_TASK REQUIREMENTS_
Reproduce the album review word for word, starting at the words "I found that" and stopping after "general seems fragmented.".

VIDEO PLACEHOLDER INSIDE TEXT Washington State (Seattle and Olympia) have borne a band called Basement Surfers. They are a lo-fi/pop/jazz/rock/ambient commune (there are a lot of them in the band) who have just released “Human Music.”
“We are a collective of musicians and artists and friends based around the compositions and productions of siblings Carter and Mikey Prince. Talk to us, hang out with us and collaborate with us- we want to create an inviting, accepting and inclusive environment for all who need one.” – Per the band’s Facebook page.
The ten-track release is full of disjointed songs, but I think it is intentional. Their version of experimental/ambient music is interesting, but often uncomfortable. Some parts do not seem mixed well, but others are beautifully mixed. Maybe, and likely, this album needs to be enjoyed through repetition rather than upon first listen. I can see the value and satisfaction in knowing the intricacies of each songs, but you likely won’t get that level of satisfaction on the first listen due to the layers, blending of styles, and somewhat organized chaos.
The best way I can sum it up is Ed Kowalczyk , Editors, and Beck met up with Deftones while they were writing songs from Diamond Eyes #2, and Prince and Alex Lifeson were sometimes there. I know that sounds weird, but I think I’m on point here.
I found that all of the songs were a bit too long.
With the exception of “Long Ago” and a few others, the drums sound a bit tinny, and the songs leave you feeling a bit uncomfortable, again, likely intentional. Nearly every song, though, has a moment that showcases a pretty element or something tangibly normal and very enjoyable. I really liked “Long Ago,” “What a Lovely Celebration,” “Lovely Celebration,” and the sweet little song called, “Cosmo Plunder.” The song, “Beyond,” has some really beautiful parts, but the song in general seems fragmented.

_RECORDED INFORMATION_
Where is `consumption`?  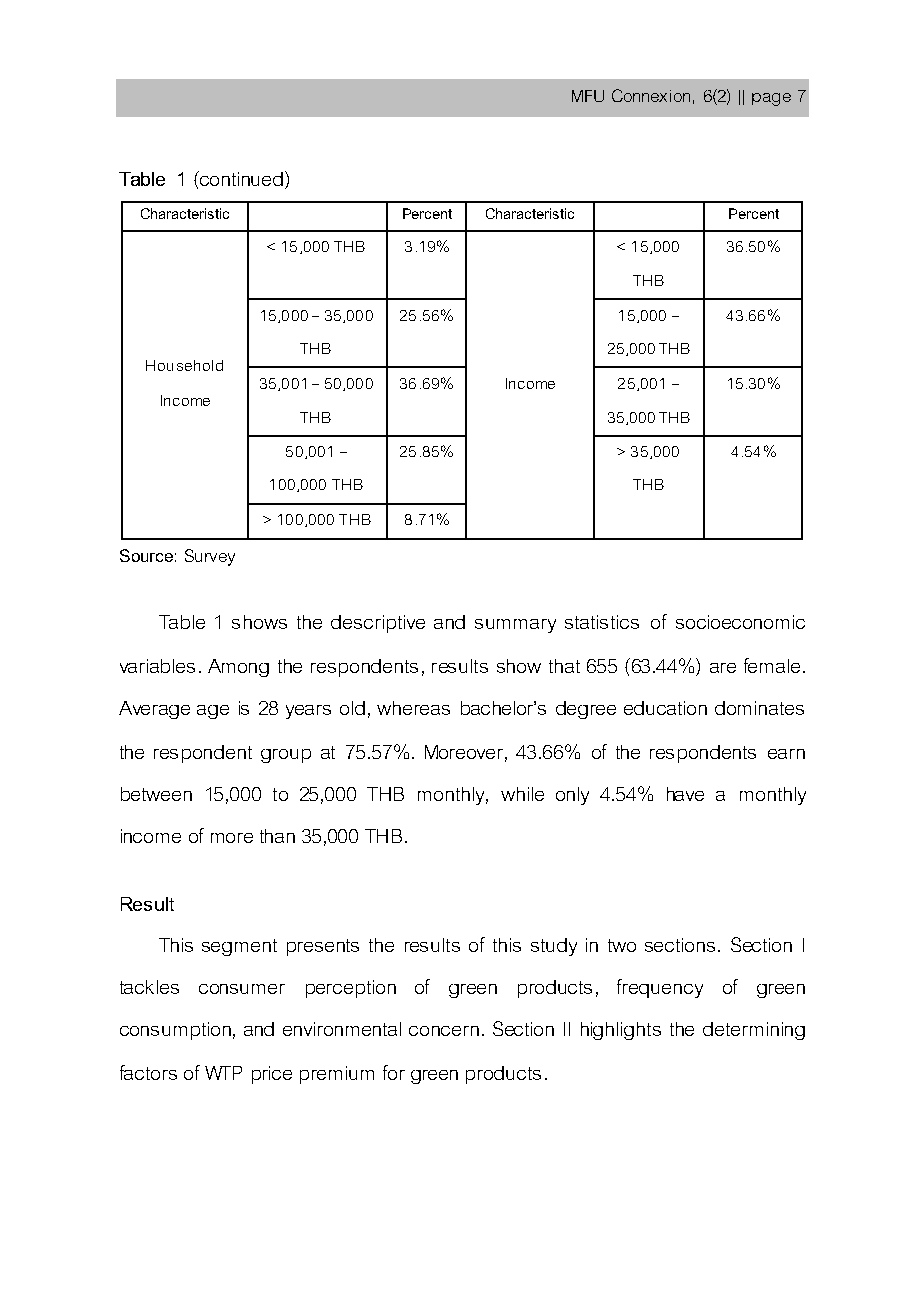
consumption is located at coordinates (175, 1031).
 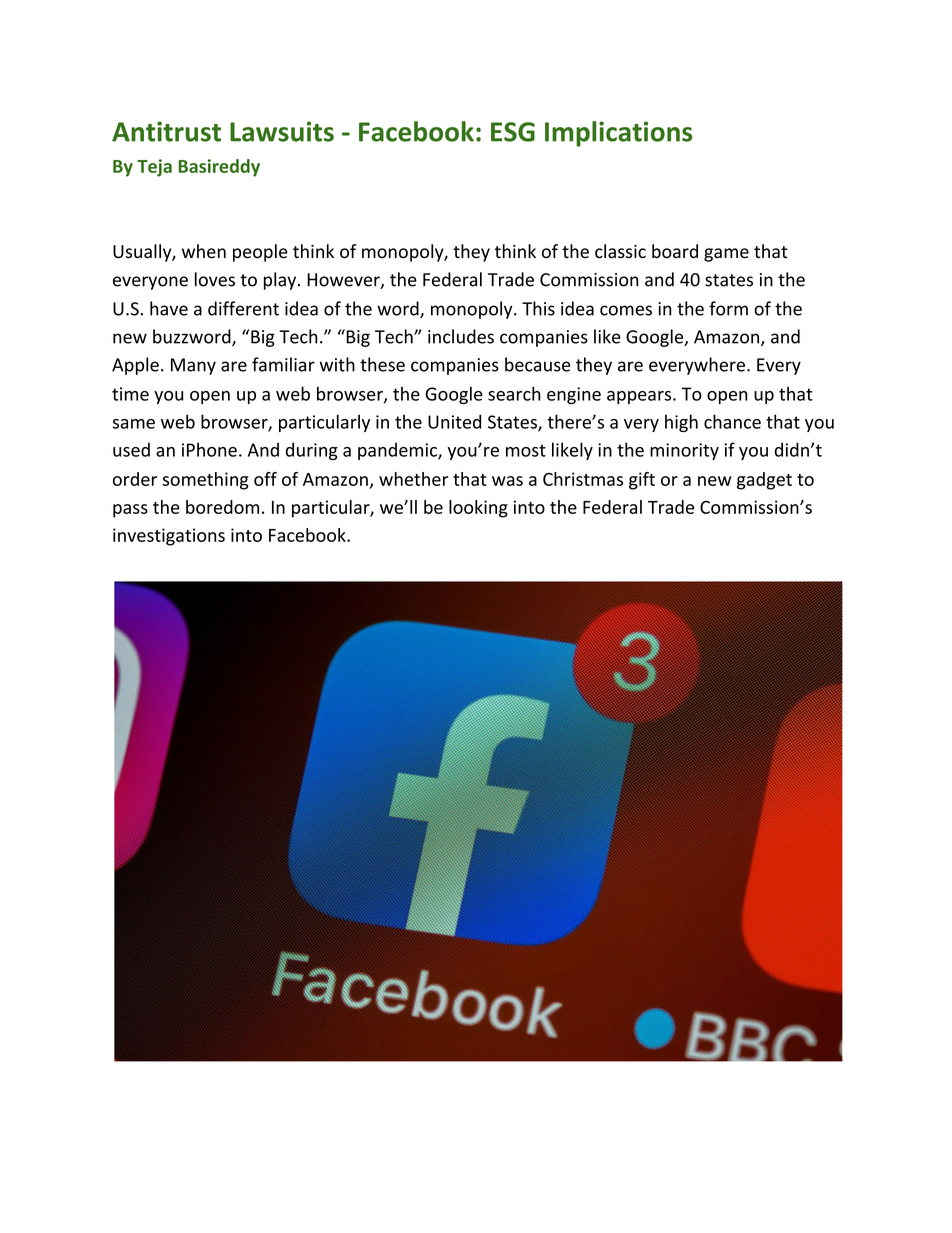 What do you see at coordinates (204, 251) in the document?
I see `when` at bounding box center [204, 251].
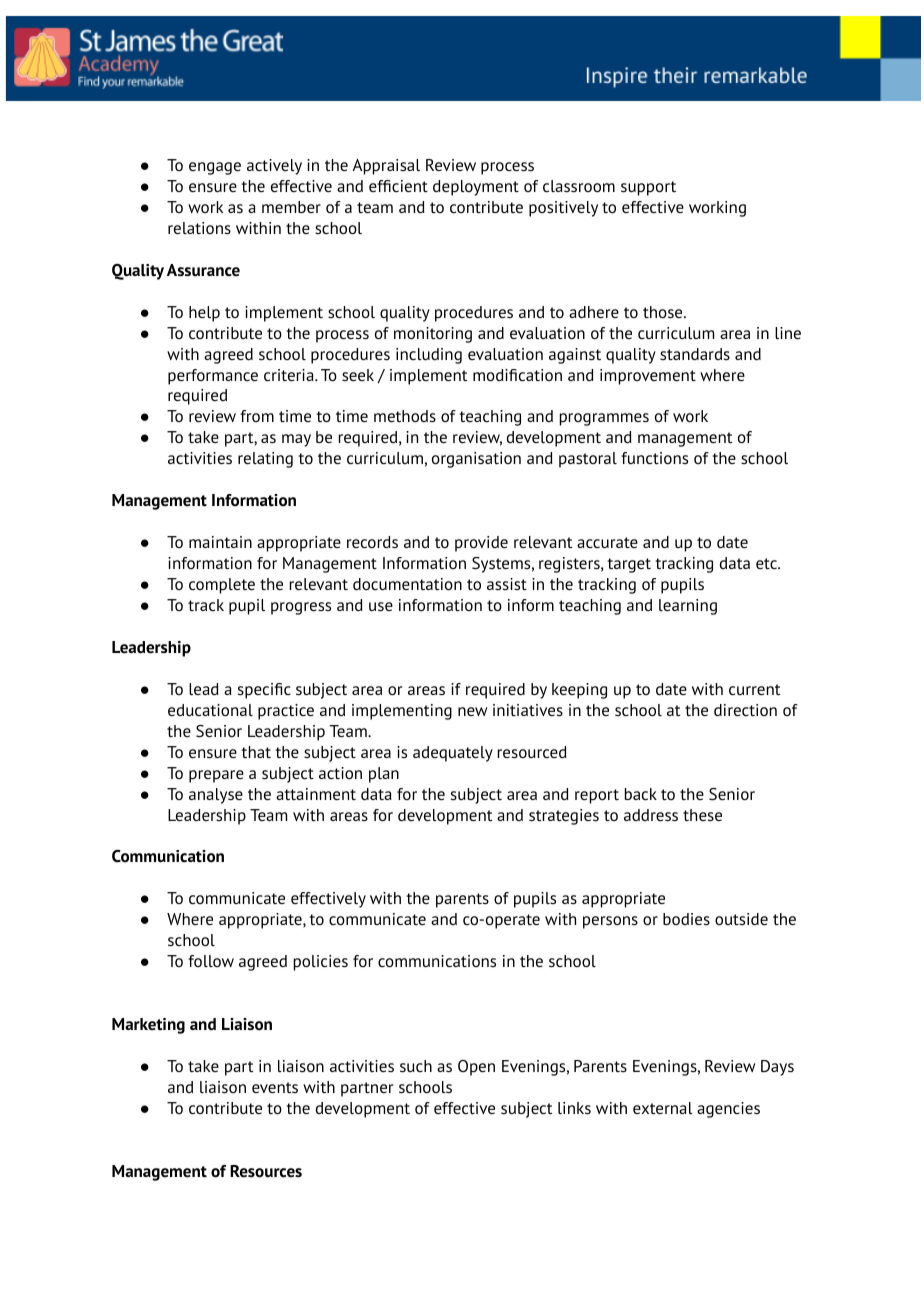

_TASK SOLUTION_
I found that all of the songs were a bit too long.
With the exception of “Long Ago” and a few others, the drums sound a bit tinny, and the songs leave you feeling a bit uncomfortable, again, likely intentional. Nearly every song, though, has a moment that showcases a pretty element or something tangibly normal and very enjoyable. I really liked “Long Ago,” “What a Lovely Celebration,” “Lovely Celebration,” and the sweet little song called, “Cosmo Plunder.” The song, “Beyond,” has some really beautiful parts, but the song in general seems fragmented.